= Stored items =
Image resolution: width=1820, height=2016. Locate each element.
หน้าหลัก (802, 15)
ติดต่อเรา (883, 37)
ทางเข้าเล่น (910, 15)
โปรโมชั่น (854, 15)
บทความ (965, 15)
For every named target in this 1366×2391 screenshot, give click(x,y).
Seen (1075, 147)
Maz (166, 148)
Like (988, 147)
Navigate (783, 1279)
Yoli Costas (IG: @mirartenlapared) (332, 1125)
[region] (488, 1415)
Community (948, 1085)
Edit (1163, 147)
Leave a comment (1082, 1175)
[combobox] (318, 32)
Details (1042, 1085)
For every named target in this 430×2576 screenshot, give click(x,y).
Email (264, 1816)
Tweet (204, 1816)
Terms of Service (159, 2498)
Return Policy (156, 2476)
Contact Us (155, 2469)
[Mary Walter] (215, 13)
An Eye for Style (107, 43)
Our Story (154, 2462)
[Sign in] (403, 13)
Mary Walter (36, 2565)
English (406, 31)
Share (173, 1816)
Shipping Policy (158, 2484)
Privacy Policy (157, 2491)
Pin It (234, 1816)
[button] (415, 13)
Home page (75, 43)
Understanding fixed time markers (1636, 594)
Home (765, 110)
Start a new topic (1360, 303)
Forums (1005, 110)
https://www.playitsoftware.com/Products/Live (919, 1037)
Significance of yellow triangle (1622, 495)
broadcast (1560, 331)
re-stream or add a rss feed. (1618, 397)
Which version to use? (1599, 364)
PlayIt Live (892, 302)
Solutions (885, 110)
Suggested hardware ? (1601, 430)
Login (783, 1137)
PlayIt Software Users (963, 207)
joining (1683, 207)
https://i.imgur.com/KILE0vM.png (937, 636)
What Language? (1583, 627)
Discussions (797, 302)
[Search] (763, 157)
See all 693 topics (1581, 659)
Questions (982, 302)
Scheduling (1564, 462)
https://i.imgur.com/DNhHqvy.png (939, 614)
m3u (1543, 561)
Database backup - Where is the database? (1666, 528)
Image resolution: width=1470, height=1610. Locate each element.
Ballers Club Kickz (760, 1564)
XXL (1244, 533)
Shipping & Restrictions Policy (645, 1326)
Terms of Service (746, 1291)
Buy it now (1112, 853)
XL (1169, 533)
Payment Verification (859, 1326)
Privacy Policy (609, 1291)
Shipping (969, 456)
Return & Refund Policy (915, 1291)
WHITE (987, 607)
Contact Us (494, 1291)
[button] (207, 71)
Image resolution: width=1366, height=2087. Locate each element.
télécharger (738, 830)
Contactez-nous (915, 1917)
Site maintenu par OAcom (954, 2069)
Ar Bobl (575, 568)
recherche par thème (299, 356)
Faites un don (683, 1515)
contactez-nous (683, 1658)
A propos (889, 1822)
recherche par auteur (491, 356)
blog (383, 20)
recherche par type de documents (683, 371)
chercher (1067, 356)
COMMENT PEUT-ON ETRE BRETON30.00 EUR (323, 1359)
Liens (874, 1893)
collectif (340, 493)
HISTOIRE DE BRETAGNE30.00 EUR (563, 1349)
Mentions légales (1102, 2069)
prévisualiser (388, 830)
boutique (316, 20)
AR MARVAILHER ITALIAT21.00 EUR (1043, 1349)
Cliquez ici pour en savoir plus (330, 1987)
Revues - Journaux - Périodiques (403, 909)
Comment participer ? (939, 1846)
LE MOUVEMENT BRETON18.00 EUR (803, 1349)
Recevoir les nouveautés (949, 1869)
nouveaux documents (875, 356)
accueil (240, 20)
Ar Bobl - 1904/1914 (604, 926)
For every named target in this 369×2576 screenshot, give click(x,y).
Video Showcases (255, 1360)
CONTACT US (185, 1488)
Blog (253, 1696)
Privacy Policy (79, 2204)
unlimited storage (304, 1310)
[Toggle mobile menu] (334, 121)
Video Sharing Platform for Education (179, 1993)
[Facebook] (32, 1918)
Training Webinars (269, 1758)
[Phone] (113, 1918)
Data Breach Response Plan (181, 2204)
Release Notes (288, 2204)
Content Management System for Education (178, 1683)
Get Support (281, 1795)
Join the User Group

= The problem =
What lines above contain "height"? Copy them out.

= Exercise response =
Image resolution: width=1820, height=2016. Locate each element.
Image resolution: width=1470, height=1610. Locate each element.
Image resolution: width=1366, height=2087. Locate each element.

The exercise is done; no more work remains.